Amerikan Rüyası, bireyselliğimizi genişlettiği için ağırlıklı olarak mülkiyet haklarına ve medeni haklara odaklanır.
Mülkiyetiniz ve medeni haklarınız varsa, bağımsız ve kendi kendine yeterlisiniz. Avrupalılar, sosyal haklar ve evrensel insan hakları dedikleri şeylere çok daha fazla odaklanıyorlar..." Böyle çok uzun cümleler ve konuşmalar var.
Son tahlilde Rifkin AVRUPA'nın ABD'yi solladığını, yıkıp geçeceğini yerini alacağını anlatmaktadır. Kendisi gibi düşünen çok insan da vardır.

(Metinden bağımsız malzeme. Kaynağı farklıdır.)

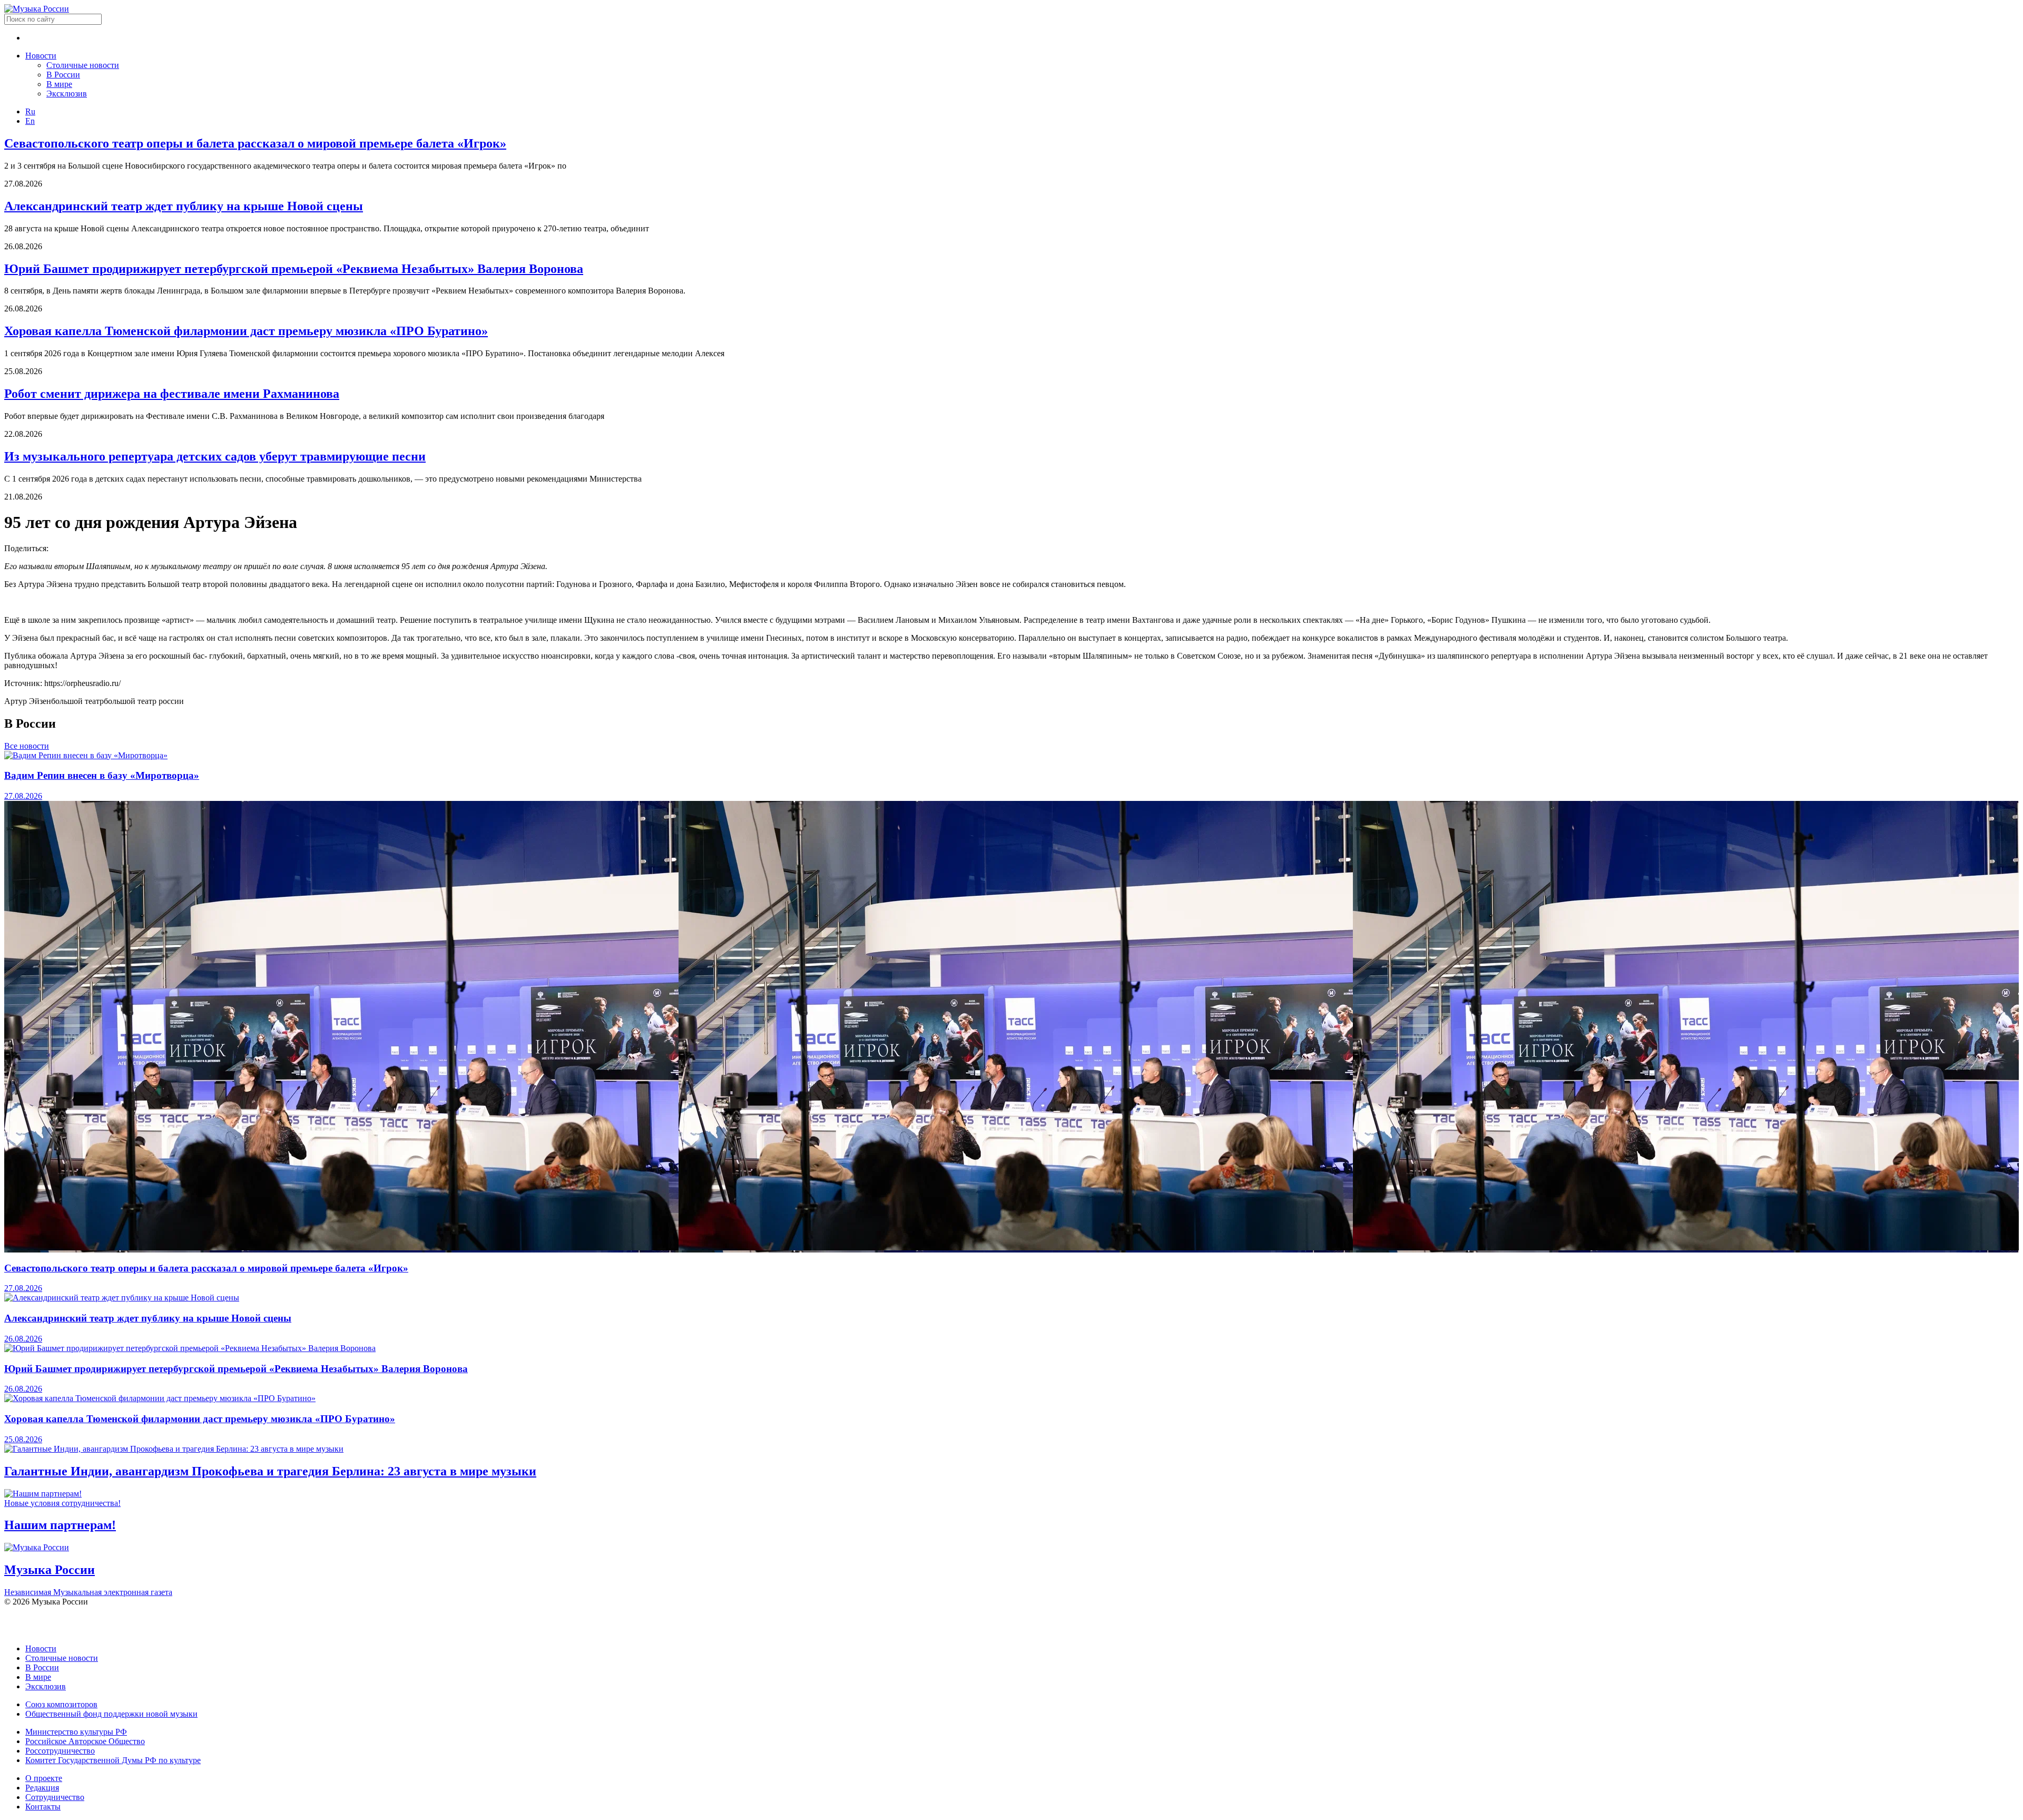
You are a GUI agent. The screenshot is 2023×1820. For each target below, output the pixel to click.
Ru (30, 111)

Ancak gerçek bu mu? Rusya'nın UKRAYNA üzerinden yaptığı hamle, yaptırımlarla karşılaşsa da kaybedenin AVRUPA olduğu ortada. Nükleer gölgesinde yaşamak, AB'deki hiçbir başkentte huzur bırakmadı.

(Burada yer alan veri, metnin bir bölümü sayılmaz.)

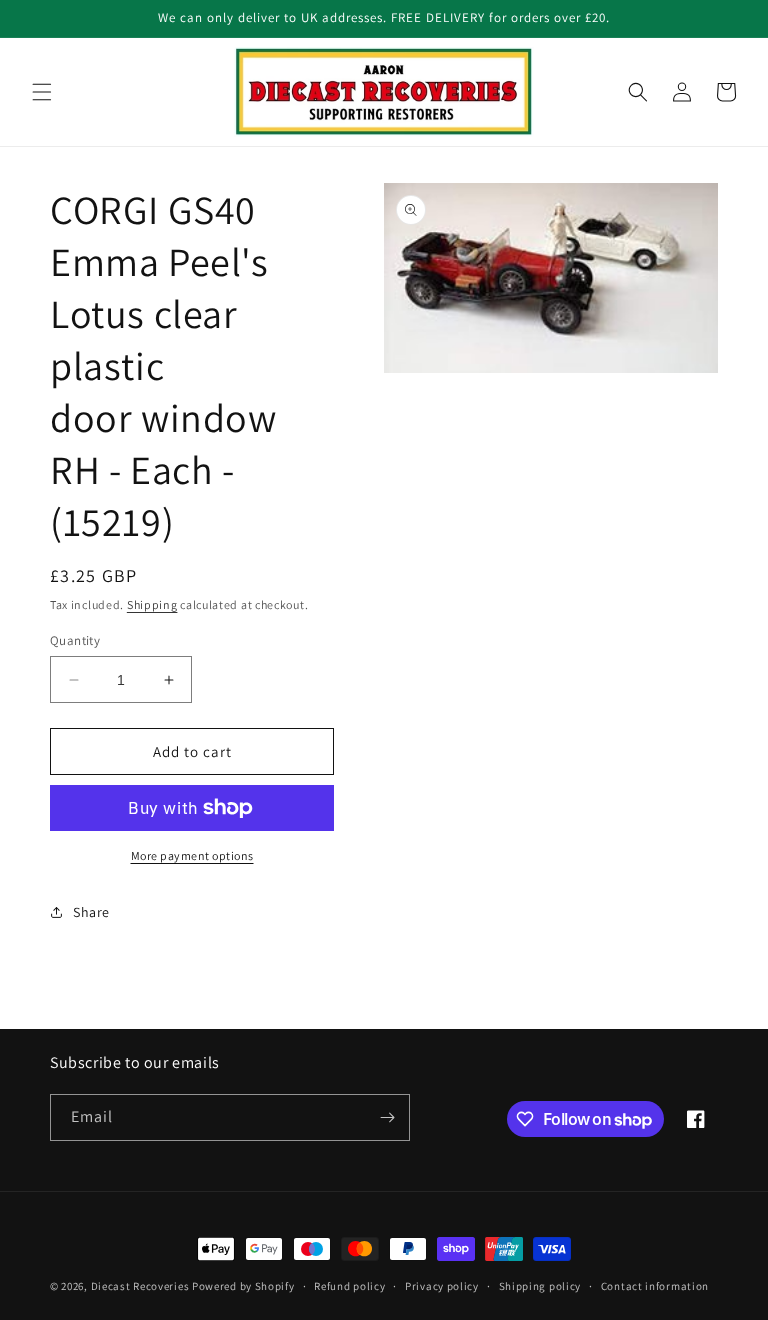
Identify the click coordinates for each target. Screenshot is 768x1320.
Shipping (152, 604)
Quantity (75, 640)
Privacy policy (442, 1286)
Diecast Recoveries (140, 1286)
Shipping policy (540, 1286)
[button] (42, 92)
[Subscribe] (387, 1117)
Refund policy (349, 1286)
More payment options (192, 855)
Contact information (655, 1286)
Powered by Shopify (243, 1286)
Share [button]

Korku dağları sardı. Rifkin'in dönüştürmeyi düşündüğü ENERJİ kartı şu an AVRUPA'nın sonunu getirmekte.
Rusya'nın Ukrayna'yı işgali bir kez daha öğretti ki, güç oyunu bozuyor... Maalesef böyle. Kemal Bey de, 6'lı masadaki arkadaşları da, Rifkin gibi düşünmektedir.
Doğaldır. Ancak karşıdaki EKOL bunu silahla, enerji ile bertaraf etmektedir. Anlatmak istediğim de bu. Macron bunu gördü.

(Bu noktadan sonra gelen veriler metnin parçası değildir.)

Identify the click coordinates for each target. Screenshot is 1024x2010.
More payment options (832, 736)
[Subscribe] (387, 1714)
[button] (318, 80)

AVRUPA'NIN YIKILIŞINI ÖNLEMEK İÇİN BEYAZ SARAY'a gitti. Rifkin'in söylediklerinin tam tersi oluyordu yani...
Tüm bu sebeplerden dolayı "6'LI MASA NASIL KAZANACAK?" diye de sık sık soruyorum. AVRUPA KÜRESEL ÖLÇEKTE KAYBEDERKEN
DESTEKLEDİKLERİ KEMAL BEY KAZANABİLİR Mİ?
Cevabı CHP'liler versin...
Rifkin benim anlatmaya çalıştıklarımın yeni adresi oldu.
Olaylara asla ve kat'a yerelden bakmayın. Bakış açımız değiştiğinde her şey değişir...
Bize de yakışan bu...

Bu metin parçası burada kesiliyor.